## The problem
Give the number of lines in the rows below that contain the string "size", and nothing else.

[Records for locating described items]
--------

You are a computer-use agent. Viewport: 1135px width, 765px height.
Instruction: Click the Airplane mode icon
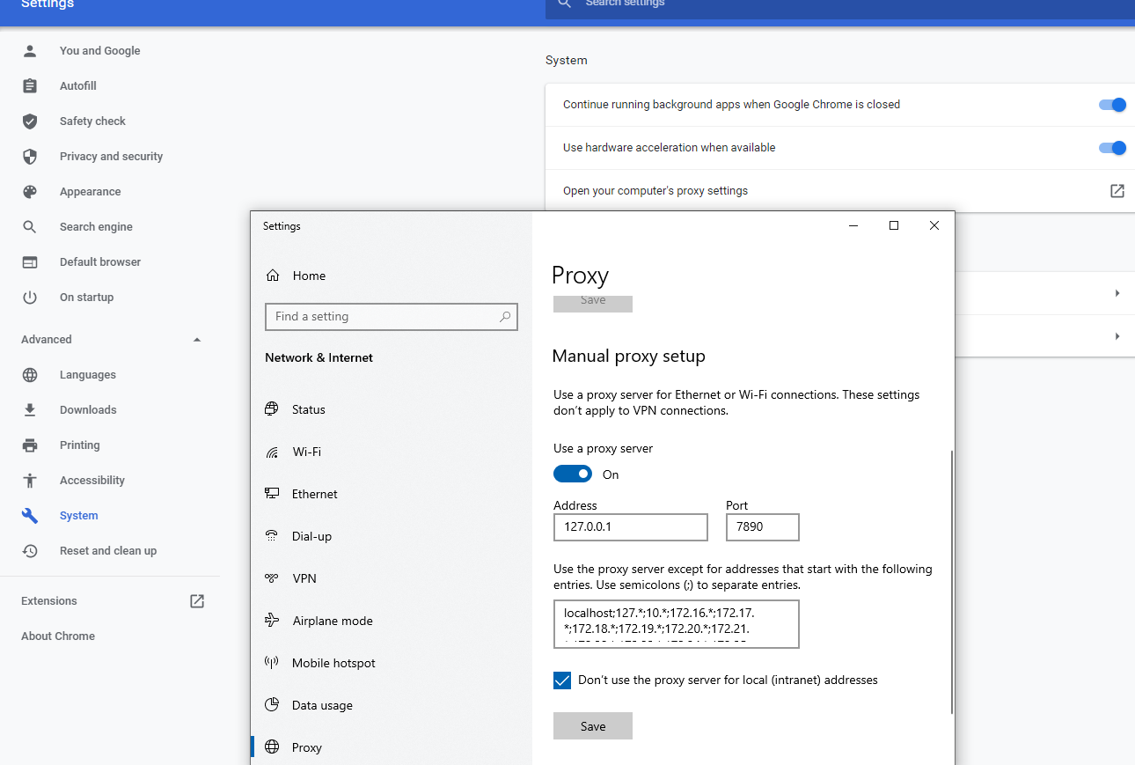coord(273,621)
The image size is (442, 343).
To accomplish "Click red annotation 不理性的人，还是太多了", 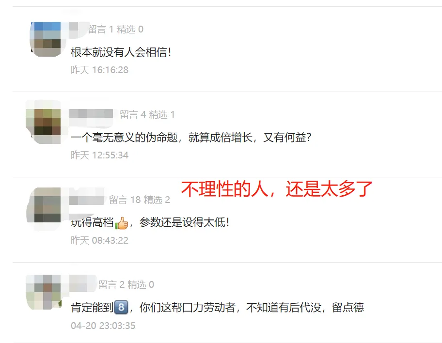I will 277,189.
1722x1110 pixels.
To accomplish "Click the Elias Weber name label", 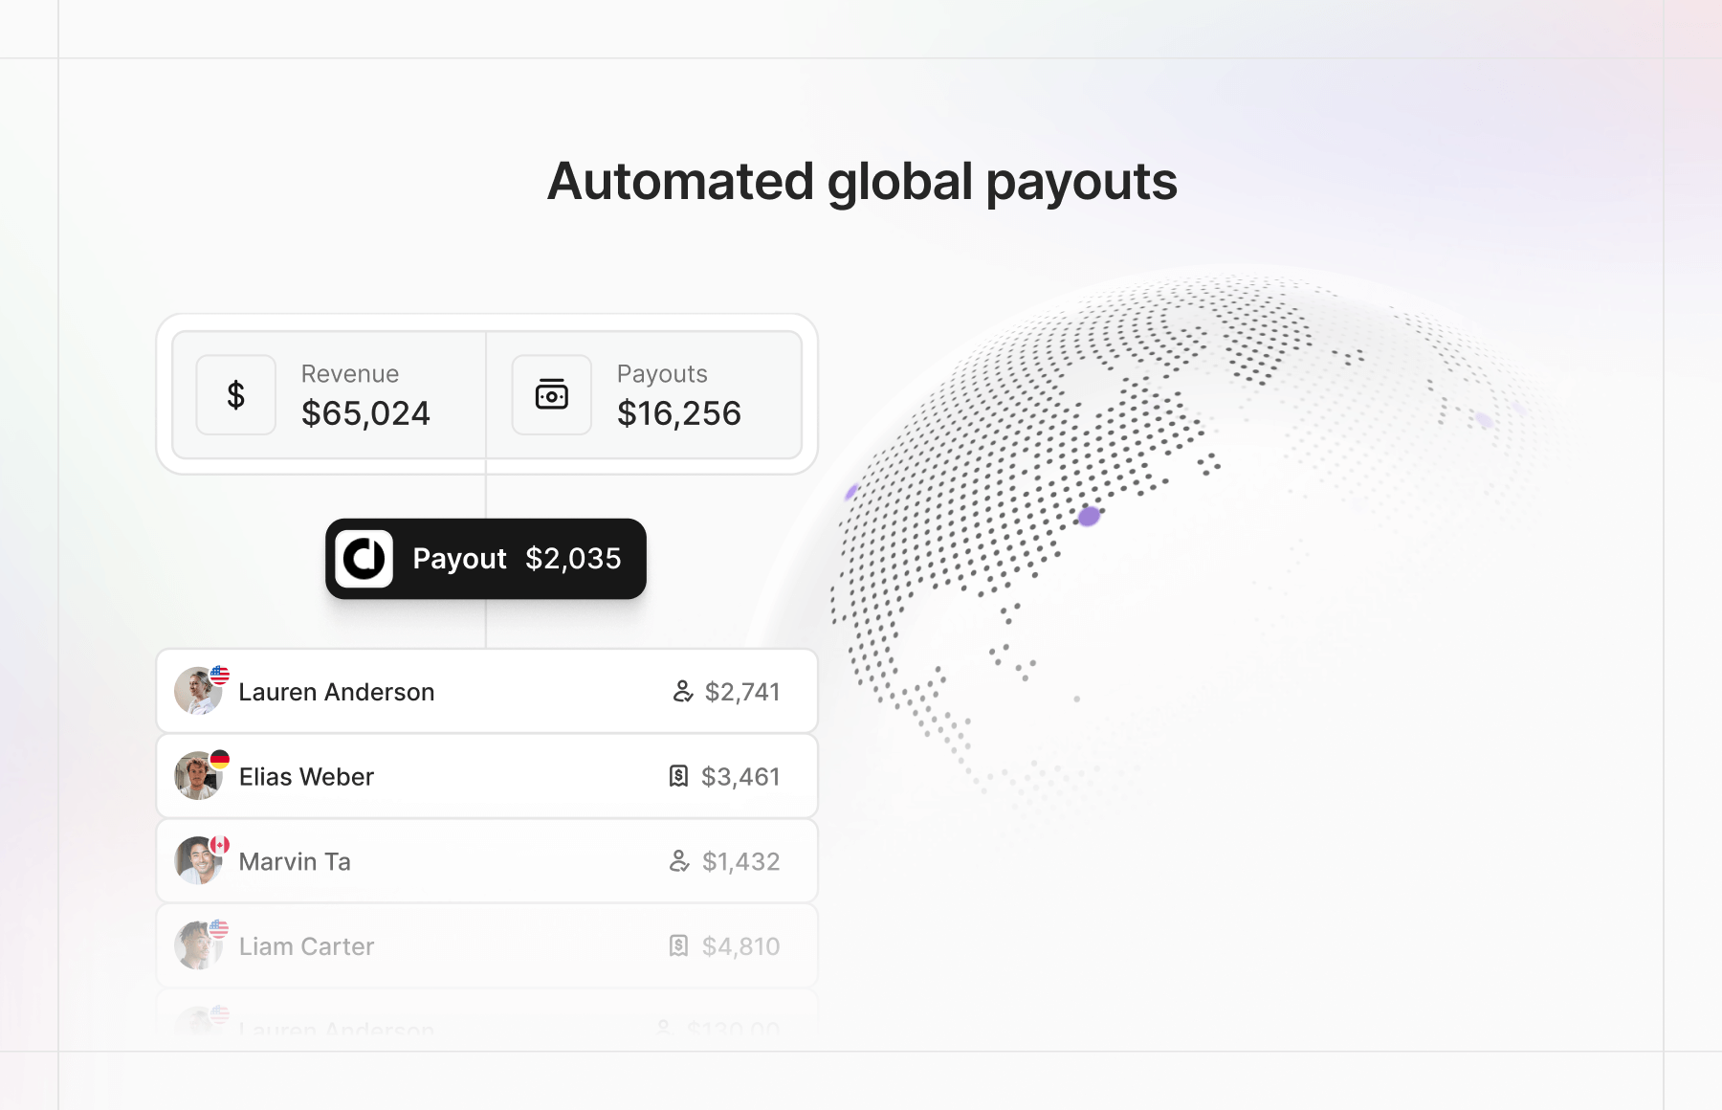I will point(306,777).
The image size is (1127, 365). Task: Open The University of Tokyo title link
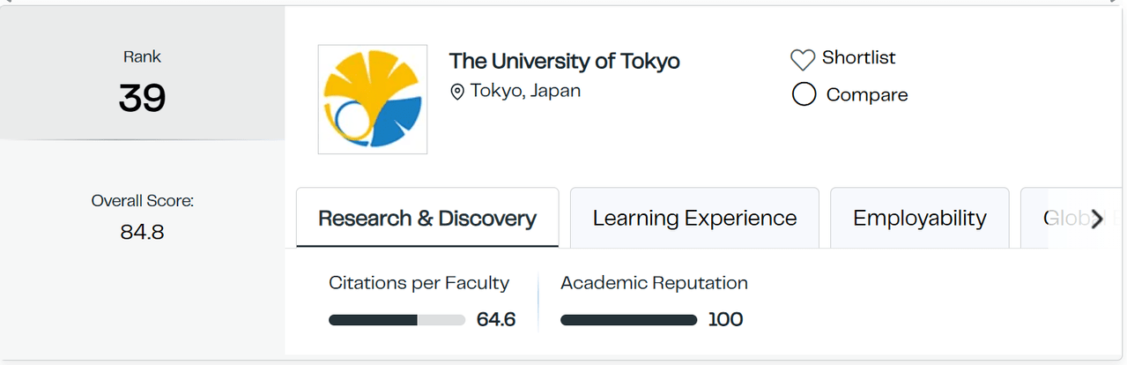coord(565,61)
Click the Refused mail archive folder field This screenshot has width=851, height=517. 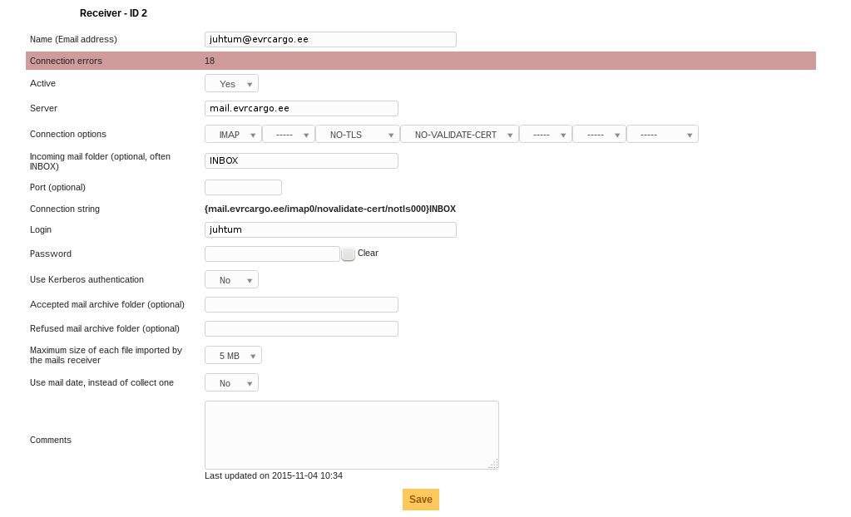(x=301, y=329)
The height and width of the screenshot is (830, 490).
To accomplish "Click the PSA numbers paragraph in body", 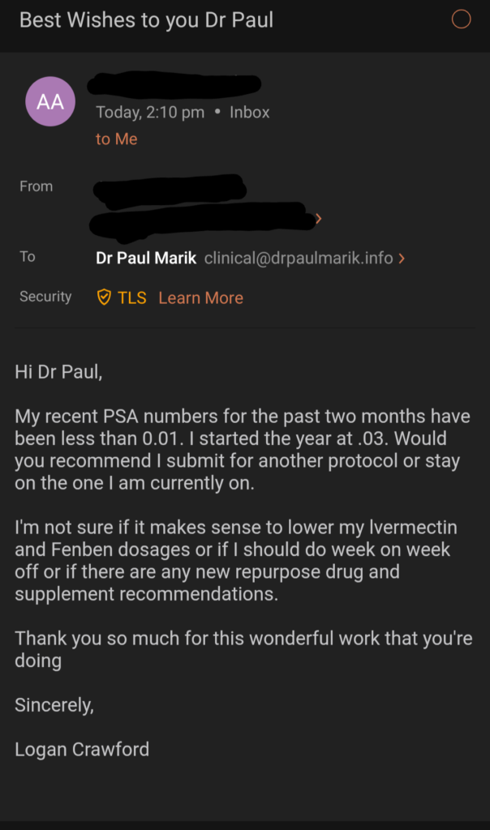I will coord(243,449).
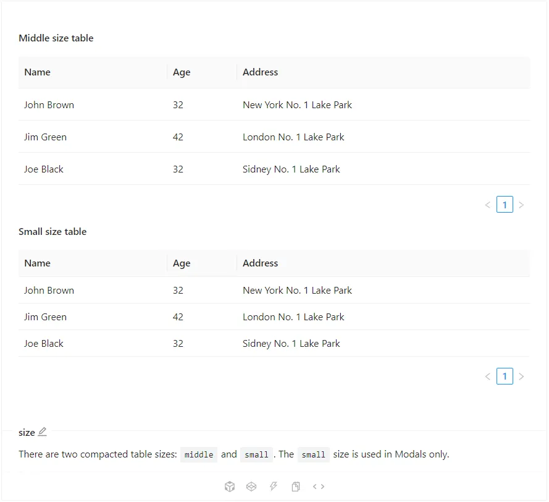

--------

## Completed task
2